Stop dell’antitrust al caro libri. Dopo la fine dell’istruttoria aperta lo scorso settembre nei confronti dell’Aie – Associazione italiana editori – e di altre nove case editrici, l’autorità per la concorrenza ha accettato l’impegno da parte degli editori di fornire edizioni multimediali e libri a prezzo ridotto.

L’impegno oltre a essere vincolante prevede l’istituzione da parte dei gruppi editoriali di una banca dati affinché i docenti possano confrontare i vari libri di testo per scegliere più autonomamente i libri da adottare.
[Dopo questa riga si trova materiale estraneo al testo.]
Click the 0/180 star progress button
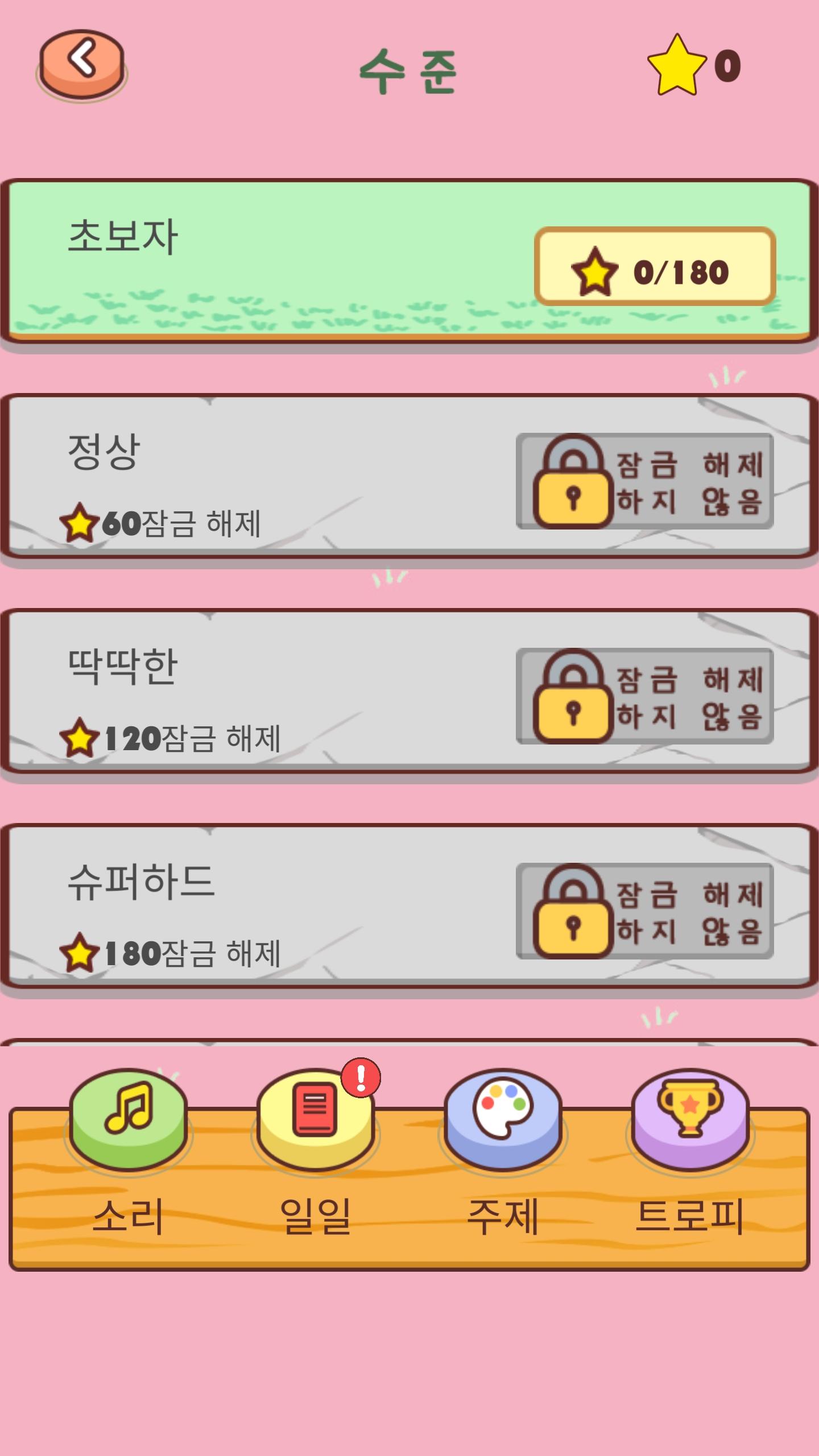 click(x=655, y=266)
La banca, che dovrebbe contenere tutti i libri di testo per ogni materia, permetterebbe alle case editrici più piccole di avere pari visibilità rispetto ai giganti dell’editoria, che pubblicizzano da sempre i loro testi tramite copie omaggio e rappresentanti presso i docenti.

Da quest’anno in poi, sarà disponibile dal cinque aprile per tutti gli insegnanti accedere a questo elenco di libri, tramite un username e una password.

Altro punto importante saranno gli strumenti didattici on line e non più stampati, questo per un maggiore risparmio delle famiglie . Stessa cosa per gli aggiornamenti che andranno in rete, diminuendo le ristampe e permettendo forme di riutilizzo di uno stesso testo come il comodato, il noleggio, etc.

E proprio su noleggio e comodato, alcune case editrici tra cui la Zanichelli e la De Agostini si sono rese disponibili a un accordo con dei noleggiatori interessati, nell’ottica di costituire un mercato che agevoli sempre più le famiglie.

De Agostini, Principato, Capitello e Sei si sono inoltre rese disponibili per lo sviluppo del comodato d’uso.